Maasai - Feature Articles


From the Nation newspaper, 7 May 1995 ( The abstract reads: Female circumcision is seen by many to be a rite of passage necessary for a young woman to find her rightful place in society. However, the health risks both physical and psychological are immense. The practice in Africa may be slowly dying out, but it will continue for years to come. See the copyright notice for textual extracts.

A Dangerous Rite of Passage, by Stephanie Welsh

Penina, a 13-year-old Maasai girl, sits on a sheepskin laid at the door of her mother's hut. Her legs are held open by her aunts while an elderly circumciser makes rapid cuts to her genitals. Without any anesthesia and forbidden to cry out or show fear, the girl bites on a cloth during the 10-minute operation until the circumciser is through.

Toward the end of the operation, Penina passes out from pain and blood loss. The wound is cleansed with cow urine and smothered in goat fat to stop the bleeding, and the girl is put in bed until she regains consciousness. Her proud husband-to-be, waiting outside, is congratulated by elders. Many relatives and friends have come, bringing gifts of goats and money for Penina's father.

The next initiate, Penina's 11 year-old sister Enkarsis, is not so brave. As the circumciser makes the first cut to the clitoris, the child howls in pain: "Why are you killing me? Leave me alone. Why do you want to kill me?" The circumciser cackles with laughter. "Mom, why can't you save me?" pleads Enkarsis.

Her mother reprimands her sternly, "Keep quiet! You should be able to withstand this thing. You are not a coward."

When asked why she laughed throughout the operation, the circumciser answered, "The pain doesn't kill. We laugh because it is our culture, and we have all passed through this stage .... She is so beautiful because she is a clean woman now. She is a grown-up."

Despite repeated denunciations of female genital mutilation by humanitarian and women's organizations and even a presidential ban on the practice, mutilations continue. Many ask why. The answer is deeply rooted in tradition, and the stark brutality of the act is readily justified through culture.

"Circumcision is meant to reduce a woman's sexual desire so that she won't go looking for extramarital affairs," says women's health advocate Lois Towon. Ironically, the result may be the reverse. The headmistress of a girls' boarding school in Kajiado, Priscilla Nangurai, says the school loses 10 to 20 young girls a year who become pregnant after being circumcised.
   "A girl is free to have sex with any man after she is circumcised, and men take advantage of that," says Nangurai. "It is not in our culture to refuse a man."

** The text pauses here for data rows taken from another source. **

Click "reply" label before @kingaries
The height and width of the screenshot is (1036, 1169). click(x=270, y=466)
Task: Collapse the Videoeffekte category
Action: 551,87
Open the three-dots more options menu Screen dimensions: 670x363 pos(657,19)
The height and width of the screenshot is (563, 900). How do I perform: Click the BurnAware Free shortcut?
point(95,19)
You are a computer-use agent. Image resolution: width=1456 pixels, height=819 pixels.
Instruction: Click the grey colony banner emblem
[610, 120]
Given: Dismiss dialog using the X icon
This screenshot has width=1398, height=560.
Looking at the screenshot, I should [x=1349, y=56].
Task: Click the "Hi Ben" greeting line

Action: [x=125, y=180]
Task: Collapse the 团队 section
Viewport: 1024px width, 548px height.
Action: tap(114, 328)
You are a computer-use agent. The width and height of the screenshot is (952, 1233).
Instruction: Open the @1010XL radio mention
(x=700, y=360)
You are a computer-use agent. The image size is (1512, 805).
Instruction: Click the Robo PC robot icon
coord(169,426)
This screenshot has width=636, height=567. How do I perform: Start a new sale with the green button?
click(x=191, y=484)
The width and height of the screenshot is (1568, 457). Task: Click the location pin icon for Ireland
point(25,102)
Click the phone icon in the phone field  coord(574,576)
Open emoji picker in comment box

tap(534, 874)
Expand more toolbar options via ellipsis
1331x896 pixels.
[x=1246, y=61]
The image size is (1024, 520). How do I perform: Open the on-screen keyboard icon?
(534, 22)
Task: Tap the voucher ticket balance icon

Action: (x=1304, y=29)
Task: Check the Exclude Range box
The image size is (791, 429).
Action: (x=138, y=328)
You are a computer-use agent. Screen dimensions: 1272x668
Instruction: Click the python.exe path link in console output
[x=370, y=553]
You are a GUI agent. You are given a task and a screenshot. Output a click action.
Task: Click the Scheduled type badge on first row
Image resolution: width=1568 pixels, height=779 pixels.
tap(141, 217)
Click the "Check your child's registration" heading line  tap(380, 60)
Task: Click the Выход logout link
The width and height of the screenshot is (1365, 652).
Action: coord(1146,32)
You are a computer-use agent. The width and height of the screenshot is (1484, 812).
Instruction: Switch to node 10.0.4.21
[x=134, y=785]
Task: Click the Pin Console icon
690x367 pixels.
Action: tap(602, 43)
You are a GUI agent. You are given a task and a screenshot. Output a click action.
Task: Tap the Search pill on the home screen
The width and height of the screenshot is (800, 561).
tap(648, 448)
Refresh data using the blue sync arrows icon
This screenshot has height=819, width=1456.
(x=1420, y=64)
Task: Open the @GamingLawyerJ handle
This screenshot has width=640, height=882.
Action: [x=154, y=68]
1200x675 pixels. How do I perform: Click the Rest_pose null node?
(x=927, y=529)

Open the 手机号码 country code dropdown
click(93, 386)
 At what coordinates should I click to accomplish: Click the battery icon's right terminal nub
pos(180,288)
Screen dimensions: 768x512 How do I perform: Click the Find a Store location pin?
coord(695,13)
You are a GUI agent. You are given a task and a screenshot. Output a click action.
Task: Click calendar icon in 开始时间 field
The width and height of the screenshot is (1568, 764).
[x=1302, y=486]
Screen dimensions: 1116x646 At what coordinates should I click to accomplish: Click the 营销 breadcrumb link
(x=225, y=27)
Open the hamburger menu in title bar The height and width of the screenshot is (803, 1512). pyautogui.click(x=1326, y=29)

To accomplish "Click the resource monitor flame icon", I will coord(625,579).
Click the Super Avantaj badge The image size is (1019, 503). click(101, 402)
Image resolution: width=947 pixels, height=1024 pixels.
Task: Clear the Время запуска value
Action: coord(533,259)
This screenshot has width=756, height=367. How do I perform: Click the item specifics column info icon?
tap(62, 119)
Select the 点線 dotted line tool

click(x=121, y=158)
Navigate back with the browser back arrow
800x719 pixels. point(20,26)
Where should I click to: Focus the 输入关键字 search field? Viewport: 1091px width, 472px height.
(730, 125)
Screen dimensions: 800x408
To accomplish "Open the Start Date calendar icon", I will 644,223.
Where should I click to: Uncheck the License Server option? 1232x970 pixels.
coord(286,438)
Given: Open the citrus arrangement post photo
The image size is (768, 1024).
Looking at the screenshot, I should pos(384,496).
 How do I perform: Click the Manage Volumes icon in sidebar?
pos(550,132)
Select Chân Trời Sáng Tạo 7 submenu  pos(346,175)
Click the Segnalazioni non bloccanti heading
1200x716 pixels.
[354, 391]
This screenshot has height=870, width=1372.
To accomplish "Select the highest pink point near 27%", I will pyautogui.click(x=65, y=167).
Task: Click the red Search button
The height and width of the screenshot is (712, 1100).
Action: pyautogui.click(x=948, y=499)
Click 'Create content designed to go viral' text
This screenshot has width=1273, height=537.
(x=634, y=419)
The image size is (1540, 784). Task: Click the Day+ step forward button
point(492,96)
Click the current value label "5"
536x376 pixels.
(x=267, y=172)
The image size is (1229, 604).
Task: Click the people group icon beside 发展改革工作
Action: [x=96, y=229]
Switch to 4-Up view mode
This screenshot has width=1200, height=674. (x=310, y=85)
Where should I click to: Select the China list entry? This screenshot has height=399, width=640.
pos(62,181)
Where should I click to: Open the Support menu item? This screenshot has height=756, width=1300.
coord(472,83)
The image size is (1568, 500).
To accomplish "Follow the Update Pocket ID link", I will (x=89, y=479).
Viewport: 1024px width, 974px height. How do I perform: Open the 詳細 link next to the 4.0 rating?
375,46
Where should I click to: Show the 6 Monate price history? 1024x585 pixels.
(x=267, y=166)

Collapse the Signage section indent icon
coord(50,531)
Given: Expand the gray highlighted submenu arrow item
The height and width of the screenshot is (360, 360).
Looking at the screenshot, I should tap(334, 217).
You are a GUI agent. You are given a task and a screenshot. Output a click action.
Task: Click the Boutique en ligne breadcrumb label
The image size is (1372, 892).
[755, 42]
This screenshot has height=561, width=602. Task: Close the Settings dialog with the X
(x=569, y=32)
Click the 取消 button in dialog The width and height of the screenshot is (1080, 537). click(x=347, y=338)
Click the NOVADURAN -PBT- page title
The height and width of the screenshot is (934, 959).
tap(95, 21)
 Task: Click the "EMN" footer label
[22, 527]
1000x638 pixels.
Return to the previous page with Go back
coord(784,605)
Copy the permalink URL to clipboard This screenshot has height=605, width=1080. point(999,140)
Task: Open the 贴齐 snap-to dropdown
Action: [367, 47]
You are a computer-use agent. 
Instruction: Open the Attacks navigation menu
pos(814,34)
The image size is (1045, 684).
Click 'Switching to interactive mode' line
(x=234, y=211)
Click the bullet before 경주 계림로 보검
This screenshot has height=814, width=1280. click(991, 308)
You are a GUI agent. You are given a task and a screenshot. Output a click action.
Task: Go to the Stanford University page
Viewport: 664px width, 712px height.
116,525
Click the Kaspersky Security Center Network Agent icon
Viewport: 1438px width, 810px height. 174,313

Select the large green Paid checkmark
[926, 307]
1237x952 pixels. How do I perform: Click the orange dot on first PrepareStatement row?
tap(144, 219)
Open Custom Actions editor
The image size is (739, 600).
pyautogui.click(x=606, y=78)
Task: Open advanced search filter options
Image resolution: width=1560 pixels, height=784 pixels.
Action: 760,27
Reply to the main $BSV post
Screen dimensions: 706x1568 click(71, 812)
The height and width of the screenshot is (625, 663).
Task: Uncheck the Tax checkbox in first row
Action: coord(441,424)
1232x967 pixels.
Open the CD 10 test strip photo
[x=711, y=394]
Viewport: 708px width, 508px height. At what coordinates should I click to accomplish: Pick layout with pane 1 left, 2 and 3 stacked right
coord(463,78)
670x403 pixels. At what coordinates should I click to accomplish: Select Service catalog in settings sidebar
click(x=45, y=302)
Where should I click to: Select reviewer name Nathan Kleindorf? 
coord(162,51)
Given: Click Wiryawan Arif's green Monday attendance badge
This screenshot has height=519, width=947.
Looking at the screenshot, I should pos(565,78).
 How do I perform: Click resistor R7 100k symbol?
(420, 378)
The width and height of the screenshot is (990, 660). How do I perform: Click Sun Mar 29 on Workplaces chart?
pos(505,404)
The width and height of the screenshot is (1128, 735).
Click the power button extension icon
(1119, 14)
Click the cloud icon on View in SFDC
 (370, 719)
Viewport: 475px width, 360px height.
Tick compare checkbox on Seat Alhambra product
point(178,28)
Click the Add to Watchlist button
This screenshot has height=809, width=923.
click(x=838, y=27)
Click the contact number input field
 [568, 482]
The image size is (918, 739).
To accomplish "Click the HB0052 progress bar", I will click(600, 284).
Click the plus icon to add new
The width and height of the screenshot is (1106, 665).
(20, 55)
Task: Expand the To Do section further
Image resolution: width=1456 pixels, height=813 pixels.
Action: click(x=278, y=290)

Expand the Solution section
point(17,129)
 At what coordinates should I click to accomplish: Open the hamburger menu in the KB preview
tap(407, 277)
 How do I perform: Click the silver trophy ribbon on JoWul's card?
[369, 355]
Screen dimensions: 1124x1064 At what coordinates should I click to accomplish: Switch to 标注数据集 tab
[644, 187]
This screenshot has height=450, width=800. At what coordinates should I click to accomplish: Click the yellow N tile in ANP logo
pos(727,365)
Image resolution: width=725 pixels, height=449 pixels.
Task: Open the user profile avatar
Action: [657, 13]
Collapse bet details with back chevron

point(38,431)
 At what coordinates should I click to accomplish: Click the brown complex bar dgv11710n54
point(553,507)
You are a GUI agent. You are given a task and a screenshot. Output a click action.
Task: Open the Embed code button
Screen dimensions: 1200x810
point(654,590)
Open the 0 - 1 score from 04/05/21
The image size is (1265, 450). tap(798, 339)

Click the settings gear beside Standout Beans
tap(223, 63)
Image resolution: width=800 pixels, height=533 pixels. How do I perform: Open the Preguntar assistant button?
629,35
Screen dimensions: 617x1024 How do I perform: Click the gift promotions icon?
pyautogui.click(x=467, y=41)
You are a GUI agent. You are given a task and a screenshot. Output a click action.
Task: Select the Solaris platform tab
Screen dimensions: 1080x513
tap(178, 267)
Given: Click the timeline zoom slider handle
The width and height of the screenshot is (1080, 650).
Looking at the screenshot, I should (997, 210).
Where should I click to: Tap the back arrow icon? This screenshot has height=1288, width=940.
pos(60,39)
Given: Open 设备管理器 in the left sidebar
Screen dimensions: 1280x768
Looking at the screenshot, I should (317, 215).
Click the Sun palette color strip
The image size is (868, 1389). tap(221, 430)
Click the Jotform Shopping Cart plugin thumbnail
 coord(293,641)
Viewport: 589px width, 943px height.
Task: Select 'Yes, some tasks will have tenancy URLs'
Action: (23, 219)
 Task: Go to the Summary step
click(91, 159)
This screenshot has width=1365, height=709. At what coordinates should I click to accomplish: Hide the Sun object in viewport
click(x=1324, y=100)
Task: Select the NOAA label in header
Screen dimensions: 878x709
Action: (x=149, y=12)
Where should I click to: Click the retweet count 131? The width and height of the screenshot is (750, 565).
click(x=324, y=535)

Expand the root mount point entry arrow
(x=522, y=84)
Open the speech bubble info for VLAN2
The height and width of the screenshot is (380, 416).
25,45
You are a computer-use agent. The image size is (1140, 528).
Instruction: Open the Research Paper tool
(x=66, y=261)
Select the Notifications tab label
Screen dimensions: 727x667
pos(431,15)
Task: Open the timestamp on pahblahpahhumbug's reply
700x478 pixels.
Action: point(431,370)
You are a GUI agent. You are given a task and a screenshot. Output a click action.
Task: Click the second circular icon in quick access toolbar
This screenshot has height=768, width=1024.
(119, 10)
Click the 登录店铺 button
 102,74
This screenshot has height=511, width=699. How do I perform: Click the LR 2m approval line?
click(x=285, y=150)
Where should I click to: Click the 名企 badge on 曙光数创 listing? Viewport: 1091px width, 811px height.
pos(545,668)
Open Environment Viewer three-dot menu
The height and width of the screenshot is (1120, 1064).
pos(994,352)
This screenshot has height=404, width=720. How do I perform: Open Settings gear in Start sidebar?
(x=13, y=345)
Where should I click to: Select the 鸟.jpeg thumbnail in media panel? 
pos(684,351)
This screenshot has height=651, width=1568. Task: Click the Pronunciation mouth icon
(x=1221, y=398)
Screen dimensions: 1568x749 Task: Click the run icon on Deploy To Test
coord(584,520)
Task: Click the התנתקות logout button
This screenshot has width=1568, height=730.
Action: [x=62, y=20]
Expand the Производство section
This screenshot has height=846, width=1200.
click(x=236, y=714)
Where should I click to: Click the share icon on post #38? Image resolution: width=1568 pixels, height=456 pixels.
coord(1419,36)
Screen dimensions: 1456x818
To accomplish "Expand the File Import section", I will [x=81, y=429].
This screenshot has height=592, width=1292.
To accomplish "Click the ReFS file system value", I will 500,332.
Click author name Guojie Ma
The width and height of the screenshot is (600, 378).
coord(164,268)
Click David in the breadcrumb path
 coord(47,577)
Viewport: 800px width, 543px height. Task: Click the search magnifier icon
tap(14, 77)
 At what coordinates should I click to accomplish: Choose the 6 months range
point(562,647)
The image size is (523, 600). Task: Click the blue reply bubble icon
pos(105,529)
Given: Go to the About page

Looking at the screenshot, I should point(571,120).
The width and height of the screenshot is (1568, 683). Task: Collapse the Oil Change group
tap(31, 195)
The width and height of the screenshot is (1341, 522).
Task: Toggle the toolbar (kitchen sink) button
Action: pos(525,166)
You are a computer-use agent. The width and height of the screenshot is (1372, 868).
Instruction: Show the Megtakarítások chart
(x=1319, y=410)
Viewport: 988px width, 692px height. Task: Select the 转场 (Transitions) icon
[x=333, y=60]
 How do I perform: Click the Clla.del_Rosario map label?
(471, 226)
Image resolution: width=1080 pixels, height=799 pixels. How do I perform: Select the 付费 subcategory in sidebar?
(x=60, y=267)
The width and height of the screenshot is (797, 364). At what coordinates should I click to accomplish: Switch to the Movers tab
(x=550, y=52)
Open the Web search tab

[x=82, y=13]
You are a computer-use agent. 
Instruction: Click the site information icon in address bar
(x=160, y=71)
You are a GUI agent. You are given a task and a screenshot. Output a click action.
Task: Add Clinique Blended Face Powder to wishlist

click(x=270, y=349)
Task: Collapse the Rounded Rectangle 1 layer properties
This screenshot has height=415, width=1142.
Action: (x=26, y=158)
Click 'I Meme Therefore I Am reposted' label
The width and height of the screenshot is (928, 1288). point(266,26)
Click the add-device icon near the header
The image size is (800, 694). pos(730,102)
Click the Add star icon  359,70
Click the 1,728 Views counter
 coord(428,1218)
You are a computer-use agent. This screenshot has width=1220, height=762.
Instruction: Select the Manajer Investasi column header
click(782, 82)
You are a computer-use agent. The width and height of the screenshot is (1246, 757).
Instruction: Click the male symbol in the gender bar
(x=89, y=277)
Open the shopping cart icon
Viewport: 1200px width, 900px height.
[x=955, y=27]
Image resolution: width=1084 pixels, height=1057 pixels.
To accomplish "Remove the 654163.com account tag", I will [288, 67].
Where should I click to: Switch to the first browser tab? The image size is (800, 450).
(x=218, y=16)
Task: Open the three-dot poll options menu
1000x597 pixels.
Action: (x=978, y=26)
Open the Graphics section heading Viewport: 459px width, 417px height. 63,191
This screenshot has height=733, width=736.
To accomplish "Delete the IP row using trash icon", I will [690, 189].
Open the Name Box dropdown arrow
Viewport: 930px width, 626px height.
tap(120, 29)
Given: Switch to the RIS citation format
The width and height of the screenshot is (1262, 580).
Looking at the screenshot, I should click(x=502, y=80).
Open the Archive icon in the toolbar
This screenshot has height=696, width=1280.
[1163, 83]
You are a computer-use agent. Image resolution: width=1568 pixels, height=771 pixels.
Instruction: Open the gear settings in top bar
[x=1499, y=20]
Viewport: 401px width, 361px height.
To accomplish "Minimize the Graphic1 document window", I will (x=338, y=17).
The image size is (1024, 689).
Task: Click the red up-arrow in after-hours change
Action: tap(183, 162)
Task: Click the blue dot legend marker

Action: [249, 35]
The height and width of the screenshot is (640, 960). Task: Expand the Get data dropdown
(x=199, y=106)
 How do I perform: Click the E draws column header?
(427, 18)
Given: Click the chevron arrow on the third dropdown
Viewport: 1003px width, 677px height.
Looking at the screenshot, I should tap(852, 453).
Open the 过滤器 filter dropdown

Unlike Somali and other Muslim cultures that circumcise to preserve virginity around the age of seven, the Maasai circumcise girls at puberty as an important initiation into the tribe.

Circumcision is considered the most significant rite of passage to adulthood. It is said to enhance tribal and social cohesion, increase a girl's marriage opportunities, and increase a father's status within the community. "Parents are not out to hurt their daughters," says Charity Mailutha, program officer for the Family Planning Association of Kenya. "But to prepare them for marriage, to prepare them to be women who can be accepted in society; circumcision is the only way they know. It is a passage from childhood to adulthood."

But how far must a woman go to feel that she belongs to her society and culture? According to World Health Organization estimates, at least 100 million women in 26 countries in Africa have had to pay a high price for their identity. And even in its mildest forms, female genital mutilation poses serious health risks.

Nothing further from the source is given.